The U.S. Department of Justice has unsealed a superseding indictment against Volodymyr Viktorovich Tymoshchuk — also known by online aliases deadforz, Boba, msfv, and farnetwork — a Ukrainian national accused of serving as an administrator in three notorious ransomware operations: LockerGoga, MegaCortex, and Nefilim.
According to the DOJ, “Volodymyr Tymoshchuk is charged for his role in ransomware schemes that extorted more than 250 companies across the United States and hundreds more around the world.” Acting Assistant Attorney General Matthew R. Galeotti noted that in many cases “these attacks resulted in the complete disruption of business operations until encrypted data could be recovered or restored.”
The indictment alleges that from December 2018 to October 2021, Tymoshchuk and his co-conspirators deployed customized ransomware executables designed to encrypt networks across the U.S., France, Germany, the Netherlands, Norway, and Switzerland. These attacks caused millions of dollars in losses, including remediation costs and ransom payments.
The DOJ states that between July 2019 and June 2020, Tymoshchuk and his associates compromised more than 250 victim companies in the U.S. and abroad using LockerGoga and MegaCortex ransomware. Law enforcement often thwarted these attacks by notifying victims before encryption could occur.
From July 2020 through October 2021, Tymoshchuk allegedly became an administrator for the Nefilim ransomware operation. Prosecutors allege that he and other administrators provided affiliates, including co-defendant Artem Stryzhak, “with access to the Nefilim ransomware in exchange for 20 percent of the ransom proceeds extorted from Nefilim victims.”
U.S. Attorney Joseph Nocella Jr. described Tymoshchuk as “a serial ransomware criminal who targeted blue-chip American companies, health care institutions, and large foreign industrial firms, and threatened to leak their sensitive data online if they refused to pay.” He further noted that Tymoshchuk “stayed ahead of law enforcement by deploying new strains of malicious software when his old ones were decrypted.”

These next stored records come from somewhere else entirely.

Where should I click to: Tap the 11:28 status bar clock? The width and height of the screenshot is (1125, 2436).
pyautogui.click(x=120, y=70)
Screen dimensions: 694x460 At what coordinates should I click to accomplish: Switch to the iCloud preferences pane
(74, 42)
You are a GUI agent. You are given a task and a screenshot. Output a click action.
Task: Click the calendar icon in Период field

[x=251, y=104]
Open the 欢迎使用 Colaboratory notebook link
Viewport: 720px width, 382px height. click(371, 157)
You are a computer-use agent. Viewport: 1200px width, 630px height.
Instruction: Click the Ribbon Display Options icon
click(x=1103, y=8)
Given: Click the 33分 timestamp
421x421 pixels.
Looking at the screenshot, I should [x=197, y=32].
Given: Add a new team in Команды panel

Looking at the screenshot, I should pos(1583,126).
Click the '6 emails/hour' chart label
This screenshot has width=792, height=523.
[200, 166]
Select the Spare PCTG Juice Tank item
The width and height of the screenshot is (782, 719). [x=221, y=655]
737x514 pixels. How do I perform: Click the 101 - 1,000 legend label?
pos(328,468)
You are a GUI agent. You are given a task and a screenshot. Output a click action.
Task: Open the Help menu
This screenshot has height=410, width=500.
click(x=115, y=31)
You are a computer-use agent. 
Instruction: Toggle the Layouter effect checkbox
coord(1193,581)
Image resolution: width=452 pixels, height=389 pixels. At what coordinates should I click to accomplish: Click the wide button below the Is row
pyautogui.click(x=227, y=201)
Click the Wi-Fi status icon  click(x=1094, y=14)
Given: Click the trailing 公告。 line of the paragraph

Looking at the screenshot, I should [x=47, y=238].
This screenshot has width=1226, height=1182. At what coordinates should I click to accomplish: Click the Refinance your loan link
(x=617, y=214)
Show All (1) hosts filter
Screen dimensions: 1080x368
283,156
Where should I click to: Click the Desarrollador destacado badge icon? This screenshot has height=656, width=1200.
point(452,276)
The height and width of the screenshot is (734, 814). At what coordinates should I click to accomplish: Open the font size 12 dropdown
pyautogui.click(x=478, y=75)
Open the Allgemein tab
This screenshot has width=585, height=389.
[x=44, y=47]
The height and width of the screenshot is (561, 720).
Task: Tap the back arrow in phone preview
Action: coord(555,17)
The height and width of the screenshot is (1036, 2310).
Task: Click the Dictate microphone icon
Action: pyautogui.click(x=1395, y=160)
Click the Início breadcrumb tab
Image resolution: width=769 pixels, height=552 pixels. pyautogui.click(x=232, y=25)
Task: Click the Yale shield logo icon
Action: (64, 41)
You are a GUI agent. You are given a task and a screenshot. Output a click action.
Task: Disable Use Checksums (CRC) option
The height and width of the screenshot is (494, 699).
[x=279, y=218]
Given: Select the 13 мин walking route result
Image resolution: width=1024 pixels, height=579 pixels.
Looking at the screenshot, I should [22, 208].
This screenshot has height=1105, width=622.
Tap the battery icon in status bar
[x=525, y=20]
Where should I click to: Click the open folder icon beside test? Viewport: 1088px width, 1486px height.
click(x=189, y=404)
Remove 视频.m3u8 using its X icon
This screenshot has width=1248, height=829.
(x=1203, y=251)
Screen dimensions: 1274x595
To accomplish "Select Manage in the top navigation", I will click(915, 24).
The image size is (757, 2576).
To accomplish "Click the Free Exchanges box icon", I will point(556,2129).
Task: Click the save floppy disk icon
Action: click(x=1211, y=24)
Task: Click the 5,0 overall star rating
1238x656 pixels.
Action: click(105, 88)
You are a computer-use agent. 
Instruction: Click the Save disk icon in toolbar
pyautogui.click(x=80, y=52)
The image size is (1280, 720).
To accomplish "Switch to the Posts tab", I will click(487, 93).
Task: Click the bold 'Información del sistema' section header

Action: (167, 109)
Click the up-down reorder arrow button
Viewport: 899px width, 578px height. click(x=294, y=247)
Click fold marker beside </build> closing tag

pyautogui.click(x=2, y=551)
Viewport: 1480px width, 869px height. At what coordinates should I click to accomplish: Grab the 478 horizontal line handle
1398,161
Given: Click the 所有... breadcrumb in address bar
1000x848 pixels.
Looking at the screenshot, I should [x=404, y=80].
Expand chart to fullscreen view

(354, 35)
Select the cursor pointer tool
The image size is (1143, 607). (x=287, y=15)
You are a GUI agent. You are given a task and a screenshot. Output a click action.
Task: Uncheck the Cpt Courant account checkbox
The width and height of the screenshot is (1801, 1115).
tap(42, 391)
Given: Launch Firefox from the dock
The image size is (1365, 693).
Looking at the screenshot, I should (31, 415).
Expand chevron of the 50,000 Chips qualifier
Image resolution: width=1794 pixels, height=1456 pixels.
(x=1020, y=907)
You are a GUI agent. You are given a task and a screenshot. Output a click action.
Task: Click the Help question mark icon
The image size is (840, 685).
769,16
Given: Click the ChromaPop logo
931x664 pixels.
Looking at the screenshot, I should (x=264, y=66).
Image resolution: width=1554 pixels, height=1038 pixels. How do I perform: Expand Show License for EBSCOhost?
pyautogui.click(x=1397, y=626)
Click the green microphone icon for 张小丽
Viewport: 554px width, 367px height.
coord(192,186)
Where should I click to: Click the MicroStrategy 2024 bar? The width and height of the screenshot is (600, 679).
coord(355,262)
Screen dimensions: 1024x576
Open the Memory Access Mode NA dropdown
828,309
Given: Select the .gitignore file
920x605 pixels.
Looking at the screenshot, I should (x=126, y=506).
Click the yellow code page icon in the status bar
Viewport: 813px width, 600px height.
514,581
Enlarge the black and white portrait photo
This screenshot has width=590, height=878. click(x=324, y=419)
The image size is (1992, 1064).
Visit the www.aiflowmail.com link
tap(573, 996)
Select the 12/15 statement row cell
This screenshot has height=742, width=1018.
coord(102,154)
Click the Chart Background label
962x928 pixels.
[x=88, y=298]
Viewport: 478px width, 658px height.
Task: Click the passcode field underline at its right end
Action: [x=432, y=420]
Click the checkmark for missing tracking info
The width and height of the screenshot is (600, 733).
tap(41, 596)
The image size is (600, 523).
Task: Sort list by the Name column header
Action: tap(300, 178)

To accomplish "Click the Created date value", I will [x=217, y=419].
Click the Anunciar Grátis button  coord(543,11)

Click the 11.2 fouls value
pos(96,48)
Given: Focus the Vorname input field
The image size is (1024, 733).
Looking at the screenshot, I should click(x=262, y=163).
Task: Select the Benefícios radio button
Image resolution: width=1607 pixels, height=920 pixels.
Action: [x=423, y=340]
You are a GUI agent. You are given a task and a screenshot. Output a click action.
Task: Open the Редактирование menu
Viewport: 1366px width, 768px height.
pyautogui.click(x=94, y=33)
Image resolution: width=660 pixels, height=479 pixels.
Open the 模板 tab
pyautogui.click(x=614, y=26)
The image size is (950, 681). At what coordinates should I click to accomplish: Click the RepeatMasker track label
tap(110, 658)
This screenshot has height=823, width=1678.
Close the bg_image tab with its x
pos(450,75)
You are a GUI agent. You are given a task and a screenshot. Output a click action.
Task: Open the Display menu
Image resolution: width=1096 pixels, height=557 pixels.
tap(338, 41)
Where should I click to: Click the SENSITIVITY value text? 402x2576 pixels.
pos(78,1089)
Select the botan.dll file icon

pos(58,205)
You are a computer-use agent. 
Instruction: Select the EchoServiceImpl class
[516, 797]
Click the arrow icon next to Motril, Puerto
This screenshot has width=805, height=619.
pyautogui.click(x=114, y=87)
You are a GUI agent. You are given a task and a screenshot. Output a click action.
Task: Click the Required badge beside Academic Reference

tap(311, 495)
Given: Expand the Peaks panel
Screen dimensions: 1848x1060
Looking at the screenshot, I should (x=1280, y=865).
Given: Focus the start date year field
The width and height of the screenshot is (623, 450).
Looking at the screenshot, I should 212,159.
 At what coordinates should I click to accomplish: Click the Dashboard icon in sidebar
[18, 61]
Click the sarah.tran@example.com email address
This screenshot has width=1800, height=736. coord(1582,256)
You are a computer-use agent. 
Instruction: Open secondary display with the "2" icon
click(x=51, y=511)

The indictment follows years of international coordination. In September 2022, authorities released decryption keys for LockerGoga and MegaCortex through the No More Ransomware Project, enabling victims to recover data without paying ransoms.
Tymoshchuk now faces a seven-count indictment, including:
- Two counts of conspiracy to commit fraud and related activity in connection with computers.
- Three counts of intentional damage to a protected computer.
- One count of unauthorized access to a protected computer.
- One count of transmitting a threat to disclose confidential information.
If convicted, he could face decades in prison.